The presentation was by Andrea Civan of the University of Washington.

Examining the two different models of organizing information: hierarchical folders and tagging with labels. Does placing with folders and tagging make any difference in the ability to find things. The faculty advisor on this project was William Jones. Had people use two real world systems, for a period of time, then had them relate their experiences back to the project. Used Hot Mail and gMail as their study, as they are two different tools, achieving the same function, via two different mechanisms.
Initial interview to explore their use of folders and tags in the past. Selected two topics of 25 item collections. Each day the participants received 5 articles in their email, in each product. They then spent 5-10 minutes organizing the information. They self reported on the experience via email, as well as data capture by the project team. After the project they gathered recall details, re-find 5 articles, and had them sketch their collection. Each participant was exposed to both environments, serially.

Results - a number of similarities, from a retrieval performance, recall, time to retrieve, number of places looked and in terms of the organizational schemes both systems worked about equally well. In both conditions the participants were unable to express the complexity of their internal map of the information, as expressed in the sketch. In general, there were multiple categorization activities going on in each environment.
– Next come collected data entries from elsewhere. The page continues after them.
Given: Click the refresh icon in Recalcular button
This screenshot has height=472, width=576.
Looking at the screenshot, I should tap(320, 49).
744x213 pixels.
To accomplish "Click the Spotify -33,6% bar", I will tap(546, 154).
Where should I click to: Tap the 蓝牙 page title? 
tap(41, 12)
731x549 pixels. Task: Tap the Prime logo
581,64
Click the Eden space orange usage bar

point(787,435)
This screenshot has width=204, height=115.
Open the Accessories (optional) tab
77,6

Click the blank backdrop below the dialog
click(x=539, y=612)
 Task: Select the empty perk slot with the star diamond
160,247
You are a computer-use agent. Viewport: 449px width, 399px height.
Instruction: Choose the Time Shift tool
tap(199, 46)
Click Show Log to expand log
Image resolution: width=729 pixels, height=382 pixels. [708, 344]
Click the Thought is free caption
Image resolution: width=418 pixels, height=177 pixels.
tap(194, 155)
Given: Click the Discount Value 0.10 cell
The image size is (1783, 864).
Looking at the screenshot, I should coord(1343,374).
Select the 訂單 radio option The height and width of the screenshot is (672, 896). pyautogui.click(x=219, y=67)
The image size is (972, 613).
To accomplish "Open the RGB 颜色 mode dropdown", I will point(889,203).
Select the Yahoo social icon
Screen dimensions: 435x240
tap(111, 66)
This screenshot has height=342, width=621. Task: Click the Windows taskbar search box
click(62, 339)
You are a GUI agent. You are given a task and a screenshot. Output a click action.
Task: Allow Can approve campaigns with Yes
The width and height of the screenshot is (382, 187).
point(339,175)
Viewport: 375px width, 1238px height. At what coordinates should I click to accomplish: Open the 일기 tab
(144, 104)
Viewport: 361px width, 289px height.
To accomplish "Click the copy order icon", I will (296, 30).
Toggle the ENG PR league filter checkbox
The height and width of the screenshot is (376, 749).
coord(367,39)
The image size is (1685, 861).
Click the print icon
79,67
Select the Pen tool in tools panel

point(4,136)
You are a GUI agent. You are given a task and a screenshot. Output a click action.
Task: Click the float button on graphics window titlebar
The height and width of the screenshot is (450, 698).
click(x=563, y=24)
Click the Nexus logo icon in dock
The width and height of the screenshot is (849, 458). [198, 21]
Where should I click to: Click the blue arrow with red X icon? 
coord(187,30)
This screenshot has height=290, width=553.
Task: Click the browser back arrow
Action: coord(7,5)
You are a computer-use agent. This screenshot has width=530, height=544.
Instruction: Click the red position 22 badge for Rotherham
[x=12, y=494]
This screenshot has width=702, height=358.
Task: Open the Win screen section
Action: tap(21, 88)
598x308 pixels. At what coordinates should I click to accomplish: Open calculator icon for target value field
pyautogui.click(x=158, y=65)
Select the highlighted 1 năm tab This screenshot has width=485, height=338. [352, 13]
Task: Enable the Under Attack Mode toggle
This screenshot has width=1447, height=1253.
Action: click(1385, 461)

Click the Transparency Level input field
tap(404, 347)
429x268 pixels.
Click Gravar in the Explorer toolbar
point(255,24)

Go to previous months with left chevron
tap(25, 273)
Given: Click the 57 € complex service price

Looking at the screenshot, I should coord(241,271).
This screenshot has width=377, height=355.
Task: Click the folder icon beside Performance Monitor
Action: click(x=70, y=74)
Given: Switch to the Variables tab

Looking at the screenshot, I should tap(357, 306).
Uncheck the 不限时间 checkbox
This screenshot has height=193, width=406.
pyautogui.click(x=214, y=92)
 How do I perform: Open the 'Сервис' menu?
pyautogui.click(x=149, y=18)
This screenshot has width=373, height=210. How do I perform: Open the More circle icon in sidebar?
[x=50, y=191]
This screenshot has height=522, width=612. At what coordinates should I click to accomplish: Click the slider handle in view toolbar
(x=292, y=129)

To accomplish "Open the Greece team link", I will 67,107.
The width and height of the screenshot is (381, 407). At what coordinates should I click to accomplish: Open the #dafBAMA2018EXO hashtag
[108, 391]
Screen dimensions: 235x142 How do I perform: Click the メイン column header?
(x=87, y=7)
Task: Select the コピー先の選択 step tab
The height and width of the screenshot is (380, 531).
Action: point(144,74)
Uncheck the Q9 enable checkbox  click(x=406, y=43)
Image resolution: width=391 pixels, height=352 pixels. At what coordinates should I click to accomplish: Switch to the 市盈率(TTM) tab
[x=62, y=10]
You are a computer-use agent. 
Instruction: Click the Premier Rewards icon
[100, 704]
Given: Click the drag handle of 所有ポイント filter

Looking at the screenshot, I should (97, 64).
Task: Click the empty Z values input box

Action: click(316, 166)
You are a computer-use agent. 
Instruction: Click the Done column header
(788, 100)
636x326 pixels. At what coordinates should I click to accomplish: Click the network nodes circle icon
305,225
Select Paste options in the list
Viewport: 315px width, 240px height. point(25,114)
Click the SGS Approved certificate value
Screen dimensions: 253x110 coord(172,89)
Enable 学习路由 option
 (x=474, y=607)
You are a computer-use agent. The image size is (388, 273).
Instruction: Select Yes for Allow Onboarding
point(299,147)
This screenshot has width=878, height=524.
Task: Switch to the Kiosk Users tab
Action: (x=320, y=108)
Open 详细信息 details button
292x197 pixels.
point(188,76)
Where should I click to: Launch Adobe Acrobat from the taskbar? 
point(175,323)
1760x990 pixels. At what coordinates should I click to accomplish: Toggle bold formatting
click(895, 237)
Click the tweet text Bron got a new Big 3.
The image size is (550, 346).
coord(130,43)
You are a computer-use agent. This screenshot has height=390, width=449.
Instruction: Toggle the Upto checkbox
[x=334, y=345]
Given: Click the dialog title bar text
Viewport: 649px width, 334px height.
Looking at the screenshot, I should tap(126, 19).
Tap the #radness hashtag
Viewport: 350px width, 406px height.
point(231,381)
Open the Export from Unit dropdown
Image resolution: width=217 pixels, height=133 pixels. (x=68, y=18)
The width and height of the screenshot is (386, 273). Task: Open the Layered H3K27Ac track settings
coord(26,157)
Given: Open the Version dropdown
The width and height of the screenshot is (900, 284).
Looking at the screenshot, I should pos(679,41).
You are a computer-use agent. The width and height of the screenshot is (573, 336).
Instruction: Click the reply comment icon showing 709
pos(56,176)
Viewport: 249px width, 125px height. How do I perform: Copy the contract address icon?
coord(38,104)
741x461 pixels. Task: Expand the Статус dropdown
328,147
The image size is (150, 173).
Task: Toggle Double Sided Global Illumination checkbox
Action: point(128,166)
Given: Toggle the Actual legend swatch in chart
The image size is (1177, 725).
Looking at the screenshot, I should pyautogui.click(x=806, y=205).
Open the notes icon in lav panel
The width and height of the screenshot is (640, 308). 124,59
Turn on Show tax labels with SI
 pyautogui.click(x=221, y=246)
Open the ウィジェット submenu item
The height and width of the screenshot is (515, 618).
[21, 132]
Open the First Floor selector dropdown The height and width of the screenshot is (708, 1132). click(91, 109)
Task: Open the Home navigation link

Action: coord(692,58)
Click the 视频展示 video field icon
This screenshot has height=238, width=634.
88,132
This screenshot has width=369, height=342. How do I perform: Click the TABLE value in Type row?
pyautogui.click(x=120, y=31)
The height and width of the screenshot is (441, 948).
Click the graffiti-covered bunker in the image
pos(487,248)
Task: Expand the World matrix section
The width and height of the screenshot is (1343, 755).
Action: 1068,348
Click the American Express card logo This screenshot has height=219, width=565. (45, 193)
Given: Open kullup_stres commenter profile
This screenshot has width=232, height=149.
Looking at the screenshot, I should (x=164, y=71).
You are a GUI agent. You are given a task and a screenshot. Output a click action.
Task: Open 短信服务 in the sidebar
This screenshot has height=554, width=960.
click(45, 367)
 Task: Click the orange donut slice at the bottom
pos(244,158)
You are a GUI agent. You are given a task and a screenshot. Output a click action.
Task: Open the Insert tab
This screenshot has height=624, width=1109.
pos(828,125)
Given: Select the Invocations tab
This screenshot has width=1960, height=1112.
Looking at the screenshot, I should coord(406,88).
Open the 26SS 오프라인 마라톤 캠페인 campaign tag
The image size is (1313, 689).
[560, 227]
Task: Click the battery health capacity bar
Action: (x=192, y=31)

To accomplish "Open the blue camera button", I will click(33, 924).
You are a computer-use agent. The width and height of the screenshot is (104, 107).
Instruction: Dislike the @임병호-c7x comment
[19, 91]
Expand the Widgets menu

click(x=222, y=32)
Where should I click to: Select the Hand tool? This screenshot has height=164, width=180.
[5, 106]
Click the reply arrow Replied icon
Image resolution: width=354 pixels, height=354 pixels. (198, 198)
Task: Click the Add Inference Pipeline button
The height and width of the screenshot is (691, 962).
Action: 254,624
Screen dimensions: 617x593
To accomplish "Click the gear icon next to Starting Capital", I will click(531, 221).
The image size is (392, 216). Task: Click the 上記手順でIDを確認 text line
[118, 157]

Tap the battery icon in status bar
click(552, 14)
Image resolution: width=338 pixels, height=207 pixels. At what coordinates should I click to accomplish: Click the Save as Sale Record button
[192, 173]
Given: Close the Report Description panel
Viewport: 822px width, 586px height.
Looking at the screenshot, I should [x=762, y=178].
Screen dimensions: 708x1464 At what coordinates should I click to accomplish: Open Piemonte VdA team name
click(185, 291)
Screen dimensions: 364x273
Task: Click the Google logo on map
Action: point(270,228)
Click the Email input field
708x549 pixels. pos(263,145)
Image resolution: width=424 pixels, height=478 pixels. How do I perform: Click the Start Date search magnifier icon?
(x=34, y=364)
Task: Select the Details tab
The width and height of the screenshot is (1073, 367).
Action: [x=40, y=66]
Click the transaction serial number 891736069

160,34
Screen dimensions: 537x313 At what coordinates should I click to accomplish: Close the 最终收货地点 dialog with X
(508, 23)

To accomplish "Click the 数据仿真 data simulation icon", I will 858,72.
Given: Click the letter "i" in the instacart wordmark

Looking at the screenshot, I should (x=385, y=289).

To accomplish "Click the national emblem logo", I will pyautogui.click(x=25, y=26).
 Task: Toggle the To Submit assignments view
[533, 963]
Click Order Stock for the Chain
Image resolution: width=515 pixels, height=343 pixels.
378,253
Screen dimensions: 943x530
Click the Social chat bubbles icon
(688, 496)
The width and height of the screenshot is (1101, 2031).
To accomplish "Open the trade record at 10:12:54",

Some participants had a workflow orientation, others had a hierarchical orientation.
Tagging required less cognitive effort. Participants found the tagging to be easy, whereas they felt a strong need to be choosy with the folder names. Tagging required more physical effort. Tags needed to be applied over and over again, where as the folder structure only needed to be placed once. Folders made it easy to hide information, easy to move items out of the in-box. Tagging was seen as more cluttered, as everything stayed in the in-box. Folders were better for systematic search, each time they could look through each folder and be confident that they had correctly cleared a folder. Multiple tags were applied to an item, making it harder to do a systemic search, but easier for serendipitous finding.

The conclusion is that there is no clear winner. Each structure offers tradeoffs. The implications: don't leave the good stuff behind. Filter for untagged items, support hierarchy. Support collections of tags that are content and format oriented.